Written by Tim Schittekatte
The WindEurope association projects that by 2030, 5% to 11% of the electricity demand in the EU will be covered by offshore wind generation.[1],[2] It is clear that it will cost much money to connect all those wind turbines to shore, but exactly how much will depend strongly on the degree of collaboration between North Sea nations. A study from the European Commission has shown a potential for up to €5.1 billion worth of annual savings in 2030 when a coordinated approach to offshore grid development is undertaken. In the same study, the coordinated offshore grid is shown to be profitable in all assessed scenarios.[3]
Why opting for a meshed network
Such an approach would have the aim to evolve towards a meshed offshore grid, connecting wind turbines to shore and to electricity markets overseas to kill two birds with one stone.
An offshore meshed grid would deliver benefits to offshore generation developers.[4] Firstly, the cost to transport electricity from where it is generated, offshore, to where it is consumed, onshore, would decrease. Fewer cables will be necessary to serve this purpose and economies of scale could be profited from. The environmental impact would be mitigated as well since fewer components would be needed. Secondly, the reliability of electricity delivery would increase, a meshed network offers redundancy, implying that if one cable fails it would not necessarily mean that the electricity generated was lost. Thirdly, next to facilitating the integration of renewable energy generation, a meshed offshore network also connects overseas power systems. Electricity generated offshore can then flow to the onshore market most in need of additional power. As such the revenues obtained from electricity sales will be maximised for offshore wind developers. A general increase in pan-European social economic welfare would result. More precisely, by coupling markets the security of supply of the systems augments, the dispatch of generation can be done more efficiently, and competition between generation companies is increased.
Obstacles to overcome
It is unlikely that this offshore meshed network in the North Sea will be created through a ‘big bang’ approach. Instead, it is expected that it will be build up gradually, link by link. For this gradual build-up take place smoothly there are various challenges to overcome, both technical as regulatory.[5],[6]
A very prominent regulatory issue is the national frames for offshore transmission investment. It is not clear if an offshore grid will be considered, from a regulatory point of view, as a connection for wind farms or interconnections between overseas countries or both. Much depends on the answer to this question.[7] In Germany, for instance, the onshore transmission system operator (TSO) pays for and builds the offshore cables while in the UK a third-party (or the offshore wind developer) builds the offshore cables and the offshore wind developer pays for the cable. In the case of interconnectors, the majority of them are subject to a regulated revenue stream to recuperate the investment, but there are also projects, so-called merchant lines, relying on commercial transactions. It is evident that coordination is hard to achieve in such a non-harmonised setting.

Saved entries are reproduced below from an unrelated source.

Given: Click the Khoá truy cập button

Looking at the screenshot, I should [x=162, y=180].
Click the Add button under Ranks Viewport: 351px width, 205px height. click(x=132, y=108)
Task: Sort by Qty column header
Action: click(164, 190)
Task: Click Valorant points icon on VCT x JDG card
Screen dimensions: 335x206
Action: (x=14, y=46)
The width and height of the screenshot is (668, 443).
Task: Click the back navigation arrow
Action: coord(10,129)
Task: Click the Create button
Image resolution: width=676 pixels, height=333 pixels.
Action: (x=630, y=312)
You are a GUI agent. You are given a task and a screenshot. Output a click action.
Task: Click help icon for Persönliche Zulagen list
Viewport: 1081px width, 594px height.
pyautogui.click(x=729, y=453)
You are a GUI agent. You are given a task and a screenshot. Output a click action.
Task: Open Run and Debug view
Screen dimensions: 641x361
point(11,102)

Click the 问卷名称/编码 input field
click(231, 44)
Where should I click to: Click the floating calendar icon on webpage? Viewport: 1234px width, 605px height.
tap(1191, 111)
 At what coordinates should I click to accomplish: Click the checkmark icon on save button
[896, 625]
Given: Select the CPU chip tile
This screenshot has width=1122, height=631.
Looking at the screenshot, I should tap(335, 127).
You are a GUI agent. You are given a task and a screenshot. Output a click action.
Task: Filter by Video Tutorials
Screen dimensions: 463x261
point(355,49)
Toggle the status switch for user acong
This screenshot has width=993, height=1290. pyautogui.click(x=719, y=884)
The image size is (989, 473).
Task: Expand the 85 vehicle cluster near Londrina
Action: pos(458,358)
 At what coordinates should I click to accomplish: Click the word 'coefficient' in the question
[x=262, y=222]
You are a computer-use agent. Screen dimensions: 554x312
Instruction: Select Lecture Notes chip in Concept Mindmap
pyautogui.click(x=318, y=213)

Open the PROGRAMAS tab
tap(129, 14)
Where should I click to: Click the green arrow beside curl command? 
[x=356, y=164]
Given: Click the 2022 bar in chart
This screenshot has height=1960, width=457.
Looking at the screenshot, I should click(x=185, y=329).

Another issue is (nationalised) renewable support schemes, Today, to benefit from financial support the electricity generated should be fed into the state funding the project.[8] This frame does not facilitate investment in wind turbines connected to two or more nations. This obstacle could be solved with the introduction of cooperation set up under the Renewable Energy Directive.[9] Experiments, for now outside of the offshore context, have been established between nations in order to collaborate in supporting investments in renewable technologies.[10]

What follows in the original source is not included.